To: Hon. Tony Clement and Hon. James Moore

Dear Ministers Clement and Moore,

As a professor who has published research on copyright, I am writing to state that the Canadian government's proposed copyright legislation criminalizes fair dealing and the everyday uses of media and cultural products by citizens, in favour of entrenching control over cultural production on behalf of a very few corporate business interests. Your proposed legislation destroys the traditional balance between vendors and users: user rights should be at least equal to vendors' rights — if not take precedence over them, as has been suggested by Canadian supreme court rulings that uphold the legality of file downloading for non-commercial personal uses.
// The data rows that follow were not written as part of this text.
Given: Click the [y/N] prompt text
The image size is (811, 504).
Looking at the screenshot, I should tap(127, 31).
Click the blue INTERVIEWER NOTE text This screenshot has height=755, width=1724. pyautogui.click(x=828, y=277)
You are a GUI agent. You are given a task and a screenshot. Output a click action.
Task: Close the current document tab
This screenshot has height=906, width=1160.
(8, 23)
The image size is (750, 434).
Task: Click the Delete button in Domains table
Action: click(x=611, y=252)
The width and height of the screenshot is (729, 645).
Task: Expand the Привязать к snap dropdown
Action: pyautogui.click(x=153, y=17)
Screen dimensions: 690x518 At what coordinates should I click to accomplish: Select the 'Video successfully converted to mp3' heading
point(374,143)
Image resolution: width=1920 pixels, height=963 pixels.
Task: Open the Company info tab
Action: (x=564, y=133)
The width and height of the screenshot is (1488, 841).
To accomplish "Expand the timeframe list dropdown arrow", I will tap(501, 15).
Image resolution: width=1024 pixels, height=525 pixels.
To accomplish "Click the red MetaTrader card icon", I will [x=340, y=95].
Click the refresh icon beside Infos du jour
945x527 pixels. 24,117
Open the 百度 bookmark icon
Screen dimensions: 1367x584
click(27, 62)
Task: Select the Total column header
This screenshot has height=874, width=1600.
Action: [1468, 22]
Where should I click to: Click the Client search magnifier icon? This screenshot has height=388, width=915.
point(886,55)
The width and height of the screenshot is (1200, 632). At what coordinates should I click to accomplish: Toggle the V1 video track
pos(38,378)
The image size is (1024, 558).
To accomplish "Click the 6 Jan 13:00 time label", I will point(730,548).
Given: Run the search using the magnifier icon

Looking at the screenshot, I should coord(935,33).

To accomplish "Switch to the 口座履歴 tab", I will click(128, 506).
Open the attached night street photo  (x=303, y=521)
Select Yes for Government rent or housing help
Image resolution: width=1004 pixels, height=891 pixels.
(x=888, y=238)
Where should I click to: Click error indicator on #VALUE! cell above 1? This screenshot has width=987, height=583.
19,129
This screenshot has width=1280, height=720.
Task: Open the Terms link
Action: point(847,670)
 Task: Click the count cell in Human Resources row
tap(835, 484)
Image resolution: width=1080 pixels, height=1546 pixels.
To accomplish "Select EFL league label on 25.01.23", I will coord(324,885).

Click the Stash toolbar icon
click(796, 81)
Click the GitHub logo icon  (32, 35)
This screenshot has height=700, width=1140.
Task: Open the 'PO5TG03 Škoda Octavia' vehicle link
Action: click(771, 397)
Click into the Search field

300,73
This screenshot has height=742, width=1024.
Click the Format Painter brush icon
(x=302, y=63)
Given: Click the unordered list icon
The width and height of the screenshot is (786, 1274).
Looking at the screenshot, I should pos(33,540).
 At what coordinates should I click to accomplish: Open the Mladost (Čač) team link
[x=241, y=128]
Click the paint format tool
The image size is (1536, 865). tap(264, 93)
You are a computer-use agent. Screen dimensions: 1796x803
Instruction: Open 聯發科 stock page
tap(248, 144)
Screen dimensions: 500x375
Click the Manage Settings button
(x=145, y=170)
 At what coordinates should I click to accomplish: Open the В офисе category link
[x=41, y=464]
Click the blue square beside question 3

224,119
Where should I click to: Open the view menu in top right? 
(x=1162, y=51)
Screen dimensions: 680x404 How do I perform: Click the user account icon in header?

While some aspects of the proposed legislation propose greater clarity and protection of fair-dealing rights concerning research, teaching, and review uses of intellectual property (IP), your legislation's proposed anti-circumvention provisions — e.g. penalties for circumventing technological protection measures (TPMs, a.k.a "digital locks"), penalties for format shifting, penalties for the non-commercial copying and retention of digital documents for personal use and study — would render many of those gains impracticable. What the anti-circumvention clauses propose to protect is not copyright, but proprietary technologies that major corporate cultural producers are increasingly building into the products themselves. TPMs do not control just copying, but numerous forms of legitimate general use. Copyright legislation that protects TPMs is thus not a protection of IP, but a protection of private controls on the public uses of IP.

The government's proposed copyright legislation fails to adequately address the cultural economic realities of Canadian citizens' and educators' everyday media usage, and instead reinforces punitive models of IP law that several major studies (like those of Ottawa law professor Michael Geist) suggest are opportunistic exercises to increase the corporate control of culture, and thus to limit the parameters of permissible public discourse. Such legislation ultimately threatens the richness, diversity, and economic competitiveness of Canadian cultural production.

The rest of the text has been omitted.